DATASET EXTRACT ::

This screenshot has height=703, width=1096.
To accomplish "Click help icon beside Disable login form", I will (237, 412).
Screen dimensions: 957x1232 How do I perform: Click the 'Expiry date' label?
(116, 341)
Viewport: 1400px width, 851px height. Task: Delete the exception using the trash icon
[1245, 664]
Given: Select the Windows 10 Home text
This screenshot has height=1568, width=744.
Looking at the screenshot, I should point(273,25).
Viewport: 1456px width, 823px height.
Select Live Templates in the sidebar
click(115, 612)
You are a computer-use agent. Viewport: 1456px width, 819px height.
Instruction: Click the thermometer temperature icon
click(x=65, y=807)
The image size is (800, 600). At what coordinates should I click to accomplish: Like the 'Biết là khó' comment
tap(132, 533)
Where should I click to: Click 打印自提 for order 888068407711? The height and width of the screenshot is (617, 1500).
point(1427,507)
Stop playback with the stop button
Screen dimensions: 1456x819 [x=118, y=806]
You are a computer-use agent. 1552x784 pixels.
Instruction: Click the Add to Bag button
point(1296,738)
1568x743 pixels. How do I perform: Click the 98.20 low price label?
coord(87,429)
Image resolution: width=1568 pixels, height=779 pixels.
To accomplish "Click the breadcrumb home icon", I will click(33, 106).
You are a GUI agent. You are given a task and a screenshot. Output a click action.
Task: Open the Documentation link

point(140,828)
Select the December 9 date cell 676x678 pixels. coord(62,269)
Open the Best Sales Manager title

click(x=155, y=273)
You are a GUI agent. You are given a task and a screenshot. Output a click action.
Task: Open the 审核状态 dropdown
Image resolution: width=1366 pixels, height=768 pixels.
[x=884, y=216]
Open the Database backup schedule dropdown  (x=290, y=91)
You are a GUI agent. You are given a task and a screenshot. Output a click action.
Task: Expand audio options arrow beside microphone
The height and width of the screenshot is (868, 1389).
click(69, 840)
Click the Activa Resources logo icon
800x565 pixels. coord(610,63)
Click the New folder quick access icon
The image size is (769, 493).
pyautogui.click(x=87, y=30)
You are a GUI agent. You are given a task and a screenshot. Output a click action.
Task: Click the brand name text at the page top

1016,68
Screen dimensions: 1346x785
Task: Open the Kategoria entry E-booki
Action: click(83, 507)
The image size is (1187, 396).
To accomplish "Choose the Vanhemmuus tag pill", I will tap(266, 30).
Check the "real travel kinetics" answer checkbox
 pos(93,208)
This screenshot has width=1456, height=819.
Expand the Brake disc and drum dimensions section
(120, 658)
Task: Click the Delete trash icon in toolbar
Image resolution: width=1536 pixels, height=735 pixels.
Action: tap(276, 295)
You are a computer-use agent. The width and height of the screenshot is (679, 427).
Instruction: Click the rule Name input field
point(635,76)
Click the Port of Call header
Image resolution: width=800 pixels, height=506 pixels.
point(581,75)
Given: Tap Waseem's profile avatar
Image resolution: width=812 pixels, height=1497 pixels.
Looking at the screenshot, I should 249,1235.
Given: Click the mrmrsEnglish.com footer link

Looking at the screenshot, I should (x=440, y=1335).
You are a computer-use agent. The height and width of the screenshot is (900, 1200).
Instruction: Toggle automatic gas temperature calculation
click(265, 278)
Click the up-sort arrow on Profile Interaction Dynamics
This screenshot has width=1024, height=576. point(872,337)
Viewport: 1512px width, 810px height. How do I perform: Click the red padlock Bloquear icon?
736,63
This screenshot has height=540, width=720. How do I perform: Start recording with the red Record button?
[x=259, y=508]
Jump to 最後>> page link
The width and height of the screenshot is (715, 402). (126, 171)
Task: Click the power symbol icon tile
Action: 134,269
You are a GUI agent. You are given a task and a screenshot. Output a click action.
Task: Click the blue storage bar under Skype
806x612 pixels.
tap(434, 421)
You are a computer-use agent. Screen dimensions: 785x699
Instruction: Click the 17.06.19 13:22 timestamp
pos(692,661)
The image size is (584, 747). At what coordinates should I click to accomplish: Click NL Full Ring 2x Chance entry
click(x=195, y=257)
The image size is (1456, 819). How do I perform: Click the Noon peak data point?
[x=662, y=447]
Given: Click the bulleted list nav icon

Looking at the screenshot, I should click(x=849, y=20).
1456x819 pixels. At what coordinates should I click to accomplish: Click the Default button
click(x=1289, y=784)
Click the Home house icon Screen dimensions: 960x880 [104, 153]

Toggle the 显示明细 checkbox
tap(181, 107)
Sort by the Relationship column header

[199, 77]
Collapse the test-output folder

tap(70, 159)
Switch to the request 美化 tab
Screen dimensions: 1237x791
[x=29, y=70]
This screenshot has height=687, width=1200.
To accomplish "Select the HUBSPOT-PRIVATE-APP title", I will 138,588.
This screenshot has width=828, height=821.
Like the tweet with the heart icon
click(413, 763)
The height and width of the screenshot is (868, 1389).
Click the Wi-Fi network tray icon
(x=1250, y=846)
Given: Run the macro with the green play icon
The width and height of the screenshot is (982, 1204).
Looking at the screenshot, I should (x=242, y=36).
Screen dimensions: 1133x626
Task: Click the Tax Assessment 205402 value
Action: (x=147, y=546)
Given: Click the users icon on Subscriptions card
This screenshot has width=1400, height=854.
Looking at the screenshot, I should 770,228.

PROBLEM DETAILS ::
Rewrite all of the entries above, putting "desktop automation agent" wherever "computer-use agent" occurs and changing nothing else.

ANSWER TO THE TASK ::
This screenshot has height=703, width=1096.
To accomplish "Click help icon beside Disable login form", I will (237, 412).
Screen dimensions: 957x1232 How do I perform: Click the 'Expiry date' label?
(116, 341)
Viewport: 1400px width, 851px height. Task: Delete the exception using the trash icon
[1245, 664]
Given: Select the Windows 10 Home text
This screenshot has height=1568, width=744.
Looking at the screenshot, I should point(273,25).
Viewport: 1456px width, 823px height.
Select Live Templates in the sidebar
click(115, 612)
You are a desktop automation agent. Viewport: 1456px width, 819px height.
Instruction: Click the thermometer temperature icon
click(x=65, y=807)
The image size is (800, 600). At what coordinates should I click to accomplish: Like the 'Biết là khó' comment
tap(132, 533)
Where should I click to: Click 打印自提 for order 888068407711? The height and width of the screenshot is (617, 1500).
point(1427,507)
Stop playback with the stop button
Screen dimensions: 1456x819 [x=118, y=806]
You are a desktop automation agent. 1552x784 pixels.
Instruction: Click the Add to Bag button
point(1296,738)
1568x743 pixels. How do I perform: Click the 98.20 low price label?
coord(87,429)
Image resolution: width=1568 pixels, height=779 pixels.
To accomplish "Click the breadcrumb home icon", I will click(33, 106).
You are a GUI agent. You are given a task and a screenshot. Output a click action.
Task: Open the Documentation link

point(140,828)
Select the December 9 date cell 676x678 pixels. coord(62,269)
Open the Best Sales Manager title

click(x=155, y=273)
You are a GUI agent. You are given a task and a screenshot. Output a click action.
Task: Open the 审核状态 dropdown
Image resolution: width=1366 pixels, height=768 pixels.
[x=884, y=216]
Open the Database backup schedule dropdown  (x=290, y=91)
You are a GUI agent. You are given a task and a screenshot. Output a click action.
Task: Expand audio options arrow beside microphone
The height and width of the screenshot is (868, 1389).
click(69, 840)
Click the Activa Resources logo icon
800x565 pixels. coord(610,63)
Click the New folder quick access icon
The image size is (769, 493).
pyautogui.click(x=87, y=30)
You are a GUI agent. You are given a task and a screenshot. Output a click action.
Task: Click the brand name text at the page top

1016,68
Screen dimensions: 1346x785
Task: Open the Kategoria entry E-booki
Action: click(83, 507)
The image size is (1187, 396).
To accomplish "Choose the Vanhemmuus tag pill", I will tap(266, 30).
Check the "real travel kinetics" answer checkbox
 pos(93,208)
This screenshot has width=1456, height=819.
Expand the Brake disc and drum dimensions section
(120, 658)
Task: Click the Delete trash icon in toolbar
Image resolution: width=1536 pixels, height=735 pixels.
Action: tap(276, 295)
You are a desktop automation agent. The width and height of the screenshot is (679, 427).
Instruction: Click the rule Name input field
point(635,76)
Click the Port of Call header
Image resolution: width=800 pixels, height=506 pixels.
point(581,75)
Given: Tap Waseem's profile avatar
Image resolution: width=812 pixels, height=1497 pixels.
Looking at the screenshot, I should 249,1235.
Given: Click the mrmrsEnglish.com footer link

Looking at the screenshot, I should (x=440, y=1335).
You are a desktop automation agent. The height and width of the screenshot is (900, 1200).
Instruction: Toggle automatic gas temperature calculation
click(265, 278)
Click the up-sort arrow on Profile Interaction Dynamics
This screenshot has width=1024, height=576. point(872,337)
Viewport: 1512px width, 810px height. How do I perform: Click the red padlock Bloquear icon?
736,63
This screenshot has height=540, width=720. How do I perform: Start recording with the red Record button?
[x=259, y=508]
Jump to 最後>> page link
The width and height of the screenshot is (715, 402). (126, 171)
Task: Click the power symbol icon tile
Action: 134,269
You are a GUI agent. You are given a task and a screenshot. Output a click action.
Task: Click the blue storage bar under Skype
806x612 pixels.
tap(434, 421)
You are a desktop automation agent. Screen dimensions: 785x699
Instruction: Click the 17.06.19 13:22 timestamp
pos(692,661)
The image size is (584, 747). At what coordinates should I click to accomplish: Click NL Full Ring 2x Chance entry
click(x=195, y=257)
The image size is (1456, 819). How do I perform: Click the Noon peak data point?
[x=662, y=447]
Given: Click the bulleted list nav icon

Looking at the screenshot, I should click(x=849, y=20).
1456x819 pixels. At what coordinates should I click to accomplish: Click the Default button
click(x=1289, y=784)
Click the Home house icon Screen dimensions: 960x880 [104, 153]

Toggle the 显示明细 checkbox
tap(181, 107)
Sort by the Relationship column header

[199, 77]
Collapse the test-output folder

tap(70, 159)
Switch to the request 美化 tab
Screen dimensions: 1237x791
[x=29, y=70]
This screenshot has height=687, width=1200.
To accomplish "Select the HUBSPOT-PRIVATE-APP title", I will 138,588.
This screenshot has width=828, height=821.
Like the tweet with the heart icon
click(413, 763)
The height and width of the screenshot is (868, 1389).
Click the Wi-Fi network tray icon
(x=1250, y=846)
Given: Run the macro with the green play icon
The width and height of the screenshot is (982, 1204).
Looking at the screenshot, I should (x=242, y=36).
Screen dimensions: 1133x626
Task: Click the Tax Assessment 205402 value
Action: (x=147, y=546)
Given: Click the users icon on Subscriptions card
This screenshot has width=1400, height=854.
Looking at the screenshot, I should 770,228.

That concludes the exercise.